---- Material for this exercise
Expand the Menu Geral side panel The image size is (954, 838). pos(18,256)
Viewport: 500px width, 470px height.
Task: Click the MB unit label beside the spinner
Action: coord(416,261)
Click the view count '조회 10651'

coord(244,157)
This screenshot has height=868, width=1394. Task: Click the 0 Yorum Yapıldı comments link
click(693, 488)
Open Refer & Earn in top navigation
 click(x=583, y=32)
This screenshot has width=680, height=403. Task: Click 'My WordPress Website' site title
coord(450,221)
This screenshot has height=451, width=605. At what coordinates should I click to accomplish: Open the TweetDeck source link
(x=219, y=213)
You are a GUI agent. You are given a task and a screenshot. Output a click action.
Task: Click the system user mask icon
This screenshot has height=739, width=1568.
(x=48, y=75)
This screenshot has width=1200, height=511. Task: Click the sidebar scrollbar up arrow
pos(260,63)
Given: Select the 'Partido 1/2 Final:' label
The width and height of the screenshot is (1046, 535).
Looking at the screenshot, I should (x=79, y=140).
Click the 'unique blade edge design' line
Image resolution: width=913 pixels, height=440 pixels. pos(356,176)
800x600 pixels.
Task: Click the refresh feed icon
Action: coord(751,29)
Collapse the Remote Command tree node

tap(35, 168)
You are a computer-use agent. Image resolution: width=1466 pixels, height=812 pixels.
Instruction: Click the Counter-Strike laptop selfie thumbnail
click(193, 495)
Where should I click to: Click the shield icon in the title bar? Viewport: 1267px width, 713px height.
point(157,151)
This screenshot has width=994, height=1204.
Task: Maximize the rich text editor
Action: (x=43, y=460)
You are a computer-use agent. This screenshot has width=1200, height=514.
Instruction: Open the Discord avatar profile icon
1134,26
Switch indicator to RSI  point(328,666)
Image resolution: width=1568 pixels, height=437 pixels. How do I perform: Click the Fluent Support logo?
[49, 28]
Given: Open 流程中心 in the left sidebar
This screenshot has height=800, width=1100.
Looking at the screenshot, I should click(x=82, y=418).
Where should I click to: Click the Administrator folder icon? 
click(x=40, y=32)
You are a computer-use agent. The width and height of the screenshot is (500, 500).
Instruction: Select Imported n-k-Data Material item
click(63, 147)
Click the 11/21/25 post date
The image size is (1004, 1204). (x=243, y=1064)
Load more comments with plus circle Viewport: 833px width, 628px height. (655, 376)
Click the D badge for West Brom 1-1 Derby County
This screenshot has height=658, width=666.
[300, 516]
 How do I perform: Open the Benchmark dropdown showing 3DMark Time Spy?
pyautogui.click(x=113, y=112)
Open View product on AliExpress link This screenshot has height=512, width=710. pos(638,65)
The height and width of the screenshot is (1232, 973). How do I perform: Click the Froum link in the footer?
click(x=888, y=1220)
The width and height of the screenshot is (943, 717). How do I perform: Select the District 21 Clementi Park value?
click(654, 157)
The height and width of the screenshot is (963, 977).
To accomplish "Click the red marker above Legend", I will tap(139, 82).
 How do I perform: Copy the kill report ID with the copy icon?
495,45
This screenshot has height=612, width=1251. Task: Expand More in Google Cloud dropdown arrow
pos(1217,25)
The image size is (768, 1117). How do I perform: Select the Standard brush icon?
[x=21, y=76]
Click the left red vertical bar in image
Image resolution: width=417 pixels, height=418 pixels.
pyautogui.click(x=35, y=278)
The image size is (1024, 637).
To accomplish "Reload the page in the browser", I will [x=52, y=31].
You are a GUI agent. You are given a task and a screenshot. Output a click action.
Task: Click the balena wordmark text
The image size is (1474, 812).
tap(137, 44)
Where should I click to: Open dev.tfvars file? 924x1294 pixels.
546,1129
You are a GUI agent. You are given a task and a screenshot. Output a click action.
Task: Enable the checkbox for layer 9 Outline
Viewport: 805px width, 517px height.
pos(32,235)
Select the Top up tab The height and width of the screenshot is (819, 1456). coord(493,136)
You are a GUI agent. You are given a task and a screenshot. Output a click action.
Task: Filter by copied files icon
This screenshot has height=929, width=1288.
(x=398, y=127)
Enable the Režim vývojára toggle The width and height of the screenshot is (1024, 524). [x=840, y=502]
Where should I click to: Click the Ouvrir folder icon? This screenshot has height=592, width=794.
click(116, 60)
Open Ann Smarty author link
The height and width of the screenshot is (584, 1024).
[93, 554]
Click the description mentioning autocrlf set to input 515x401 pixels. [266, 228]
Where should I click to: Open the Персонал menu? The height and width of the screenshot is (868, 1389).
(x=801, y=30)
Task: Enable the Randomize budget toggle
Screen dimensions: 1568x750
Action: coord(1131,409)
--------
- _Problem details_: Please show the lines in the entries above that hold the string "will".

- _Solution below_:
To accomplish "Click the red marker above Legend", I will tap(139, 82).
To accomplish "Reload the page in the browser", I will [x=52, y=31].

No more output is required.